El juez federal Alvin Hellerstein, que lleva el caso penal en Estados Unidos contra el presidente depuesto de Venezuela, Nicolás Maduro, y su esposa Cilia Flores, emitió una orden que regula el uso y la gestión del material probatorio confidencial entregado a la defensa.
La decisión establece un marco de protección para las evidencias recopiladas por la Fiscalía, con el objetivo de evitar su divulgación fuera del proceso judicial.
Según la orden, la defensa no podrá compartir el material con otros acusados que aún no han sido detenidos en el caso, ni con sus representantes legales.
Asimismo, el uso de las pruebas queda restringido exclusivamente a fines de defensa dentro del proceso, prohibiéndose su difusión en medios de comunicación o redes sociales.

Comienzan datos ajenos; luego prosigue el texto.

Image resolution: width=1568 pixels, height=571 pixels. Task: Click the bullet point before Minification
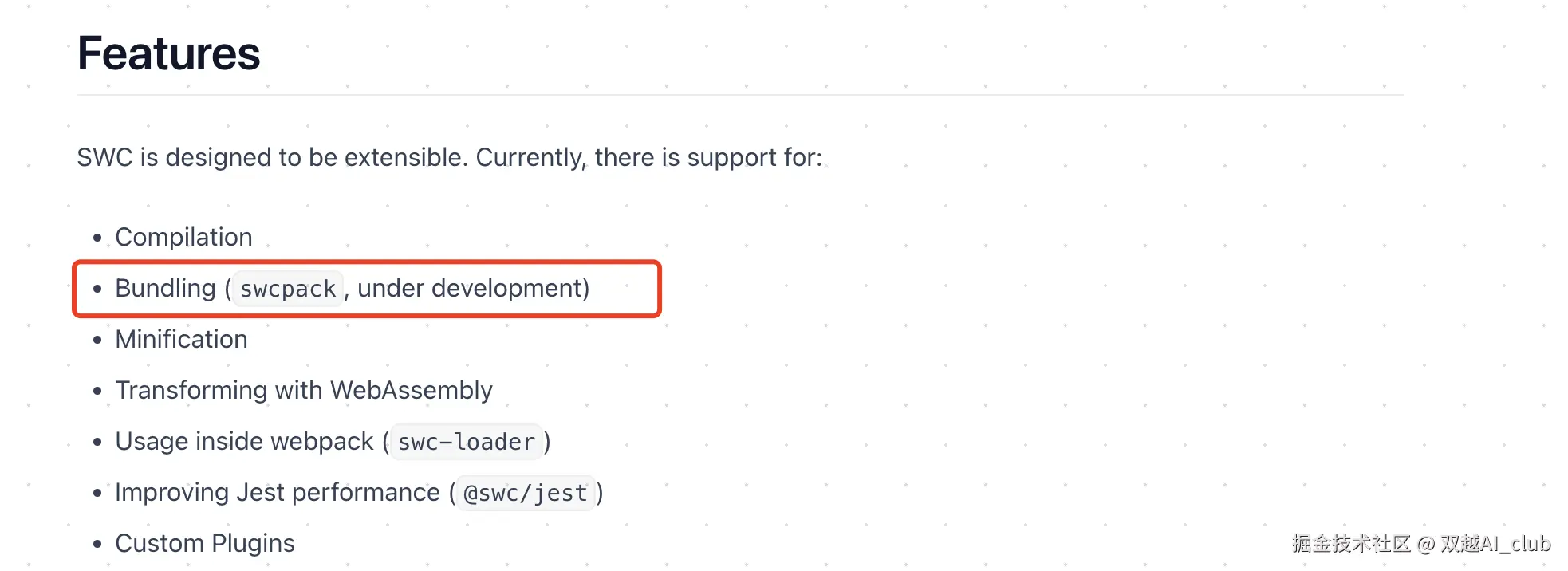click(x=97, y=340)
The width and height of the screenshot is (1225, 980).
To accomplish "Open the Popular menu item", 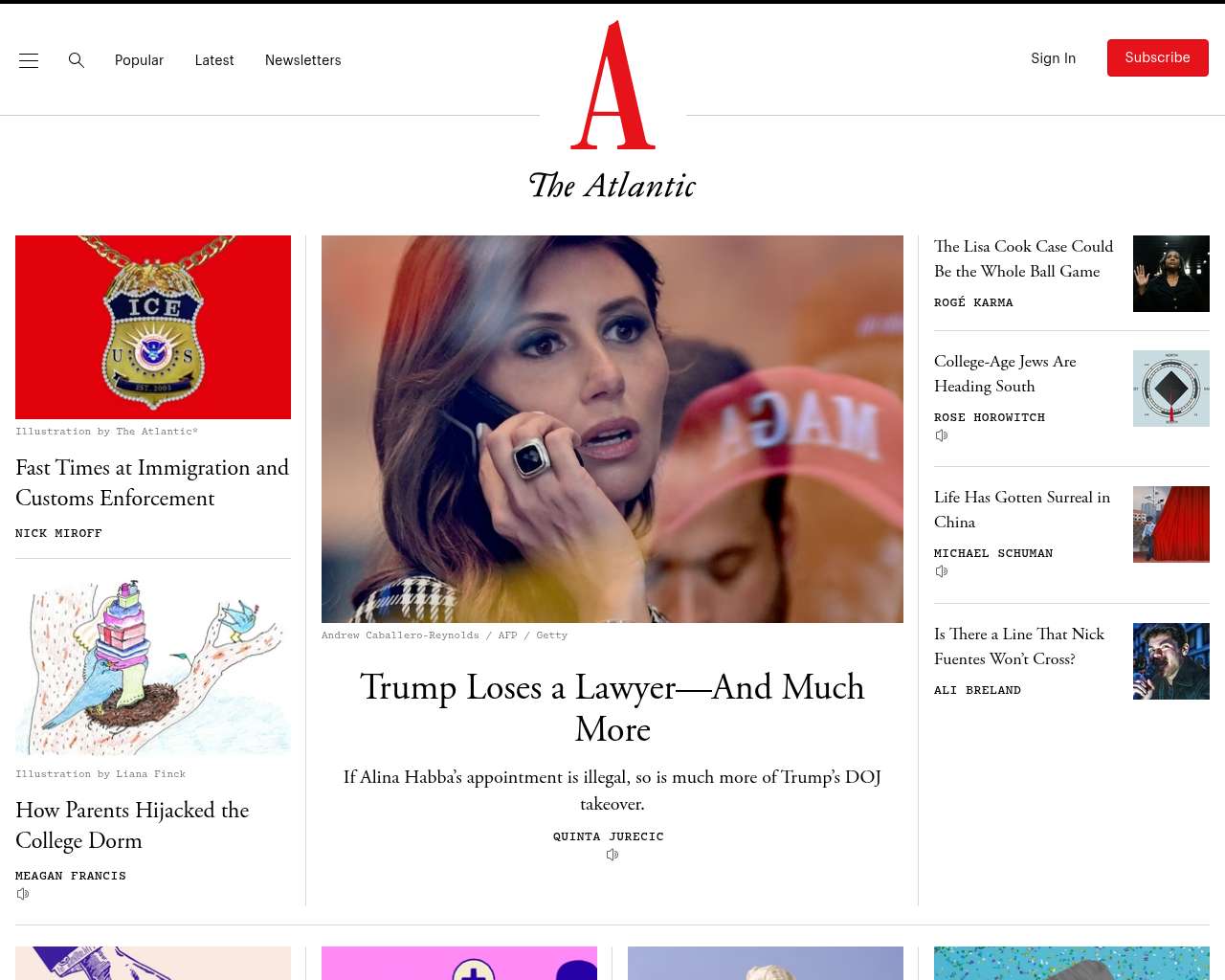I will tap(139, 60).

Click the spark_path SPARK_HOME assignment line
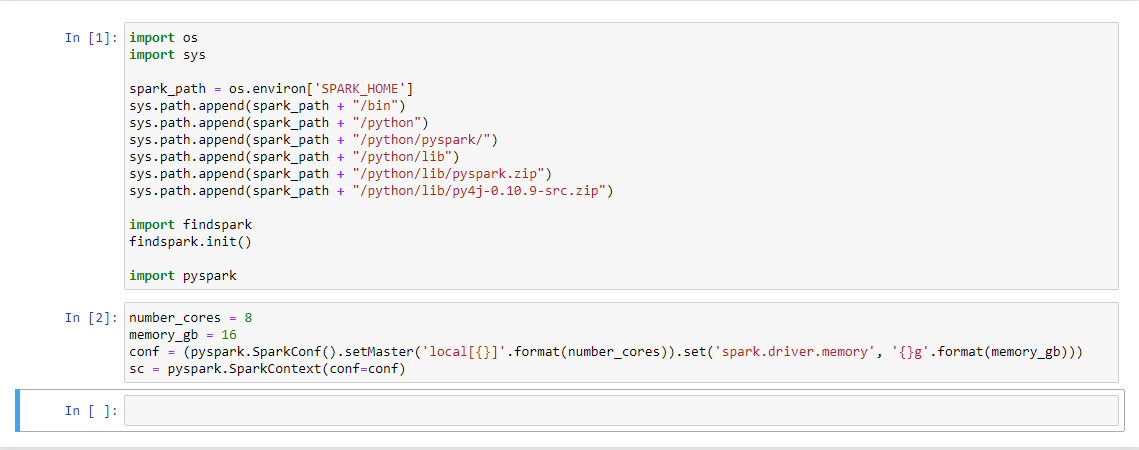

La Fiscalía había solicitado este tipo de medidas argumentando riesgos para la seguridad de testigos y la integridad de la investigación.
El tribunal también mantuvo la posibilidad de clasificar parte de la evidencia bajo niveles más estrictos de confidencialidad, limitando su acceso incluso dentro del equipo legal.
La disposición permanecerá vigente durante el desarrollo del proceso y podrá extenderse incluso después de su conclusión.